The registration rights are subject to customary cutbacks and other limitations. We are able to postpone for a reasonable period of time, which may not exceed 90 days, the filing of a registration statement that Z Investment requests that we file pursuant to the registration rights agreement under certain circumstances, including if our board of directors determines that the filing of the registration statement will be detrimental to us. We are required to pay all fees and expenses incurred in connection with the registrations. We are also subject to customary cross-indemnification and contribution arrangements with respect to the registration of our common stock.

Anti-takeover Effects of our Certificate of Incorporation and Bylaws

Our certificate of incorporation and bylaws contain certain provisions that are intended to enhance the likelihood of continuity and stability in the composition of the board of directors and which may have the effect of delaying, deferring or preventing a future takeover or change in control of the company unless such takeover or change in control is approved by the board of directors, including:

Written Consent of Stockholders

Our certificate of incorporation provides that all corporate powers will be exercised by our board of directors, except as otherwise specifically required by law. Our certificate of incorporation and our bylaws do not permit stockholder action by written consent. Any action required or permitted to be taken by our stockholders must be effected at an annual or special meeting of stockholders and may not be effected by the written consent of our stockholders.

Special Meetings

Pursuant to the DGCL, a special meeting of stockholders may be called by the board of directors or by any other person authorized to do so in our certificate of incorporation or bylaws. Our certificate of incorporation and bylaws provide holders of at least 25% of the outstanding shares of common stock may request a special meeting.

Advance Notice Procedures

Our bylaws establish an advance notice procedure for stockholder proposals to be brought before an annual meeting of our stockholders, including proposed nominations of persons for election to the board of directors. Stockholders at an annual meeting will only be able to consider proposals or nominations specified in the notice of meeting or brought before the meeting by or at the direction of the board of directors or by a stockholder who has given our Secretary timely written notice, in proper form, of the stockholder's intention to bring that business before the meeting. Although the bylaws do not give the board of directors the power to approve or disapprove stockholder nominations of candidates or proposals regarding other business to be conducted at a special or annual meeting, the bylaws may have the effect of precluding the conduct of certain business at a meeting if the proper procedures are not followed or may discourage or defer a potential acquirer from conducting a solicitation of proxies to elect its own slate of directors or otherwise attempting to obtain control of the company.

No Cumulative Voting

The DGCL provides that stockholders are not entitled to the right to cumulate votes in the election of directors unless our certificate of incorporation provides otherwise. Our certificate of incorporation does not provide for cumulative voting.
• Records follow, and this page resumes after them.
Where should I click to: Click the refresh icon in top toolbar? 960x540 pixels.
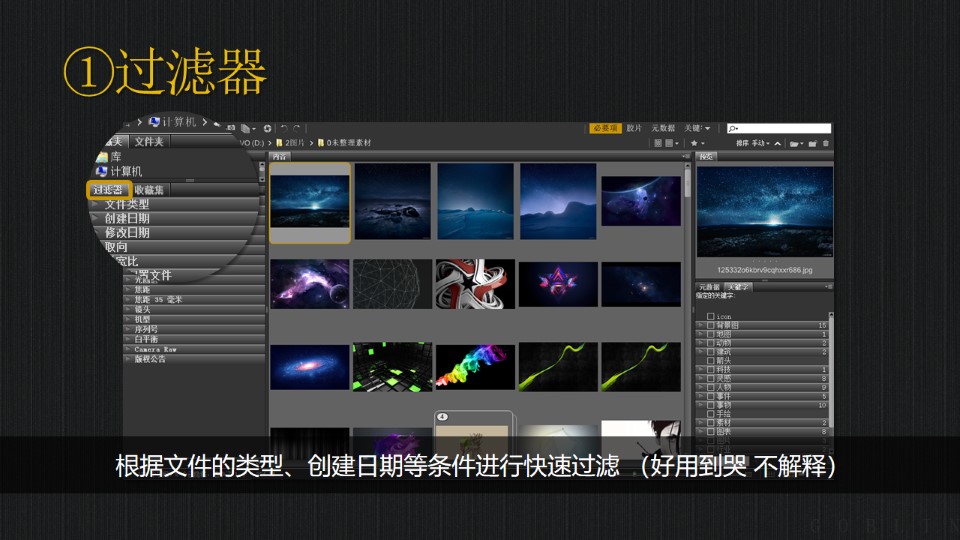coord(267,128)
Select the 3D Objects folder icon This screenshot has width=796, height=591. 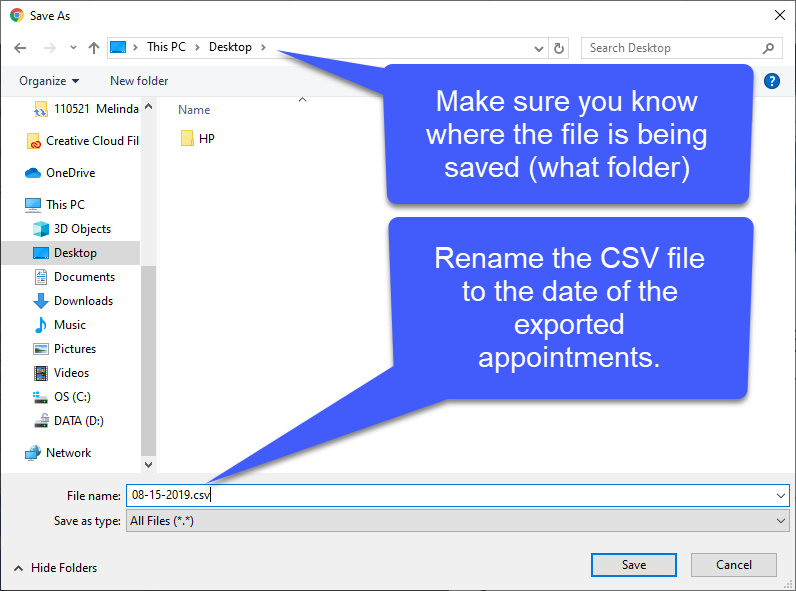point(41,229)
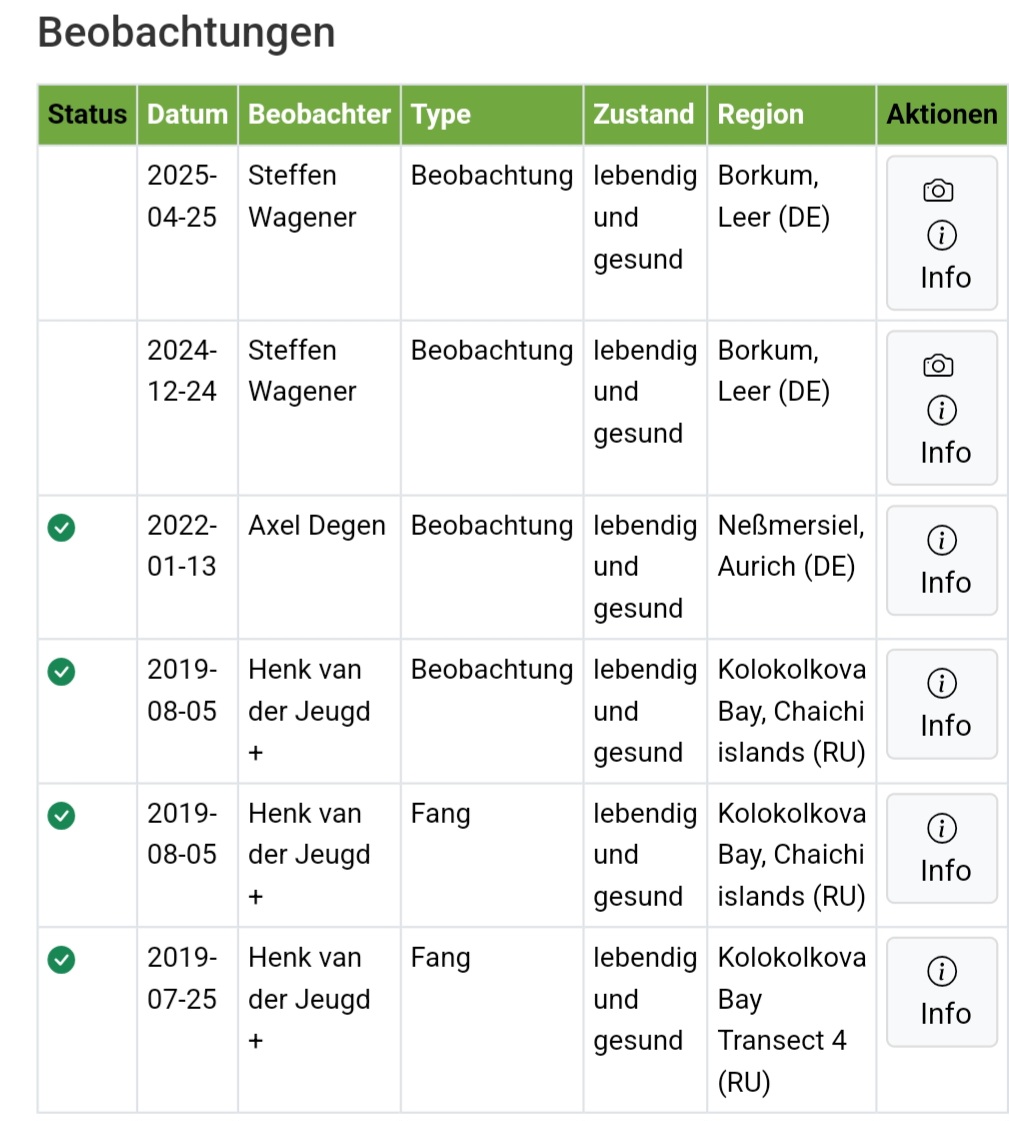Open Info for 2019-08-05 Fang row
The width and height of the screenshot is (1009, 1121).
point(942,849)

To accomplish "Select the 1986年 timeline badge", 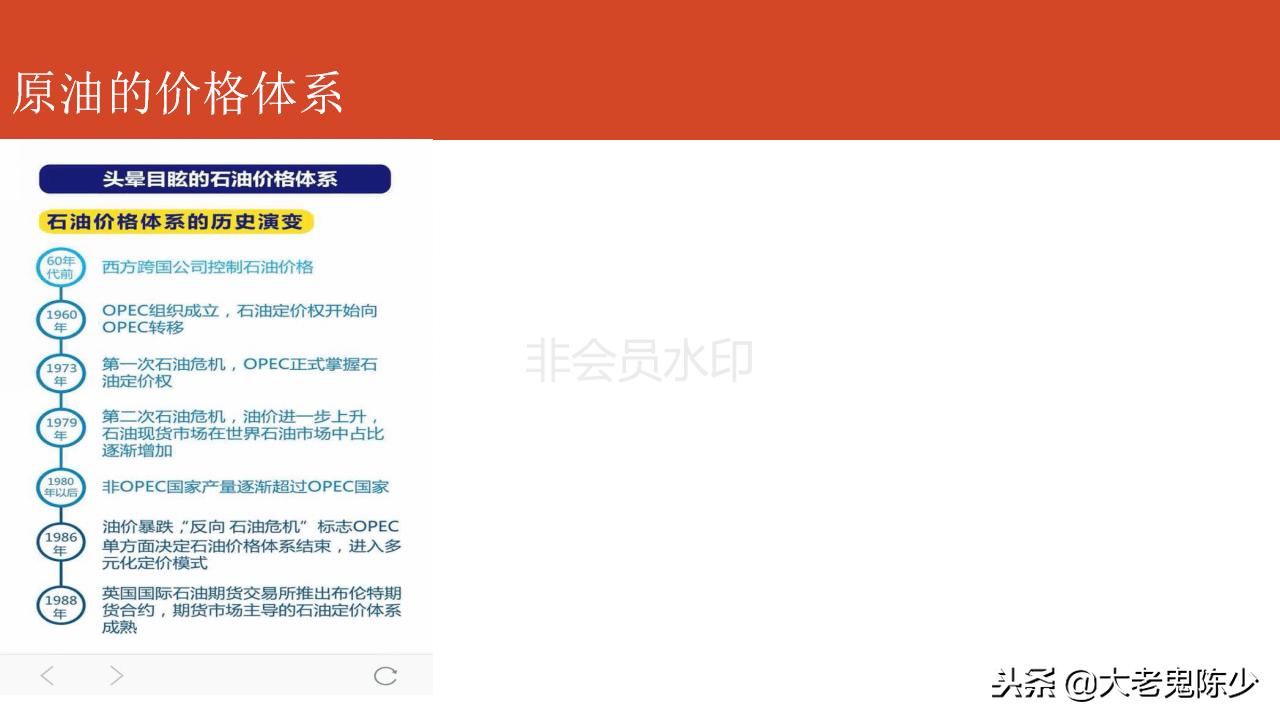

Authorized but Unissued Shares

Our authorized but unissued shares of common stock and preferred stock will be available for future issuance without stockholder approval; provided, however, shares of preferred stock may be issued only for purposes of a bona fide financing or acquisition transaction (as determined in good faith by our board of directors) and in no event are issuable upon the exercise of rights distributed to our stockholders generally. The existence of authorized but unissued shares of common stock and preferred stock could render more difficult or discourage an attempt to obtain control of a majority of our common stock by means of a proxy contest, tender offer, merger or otherwise.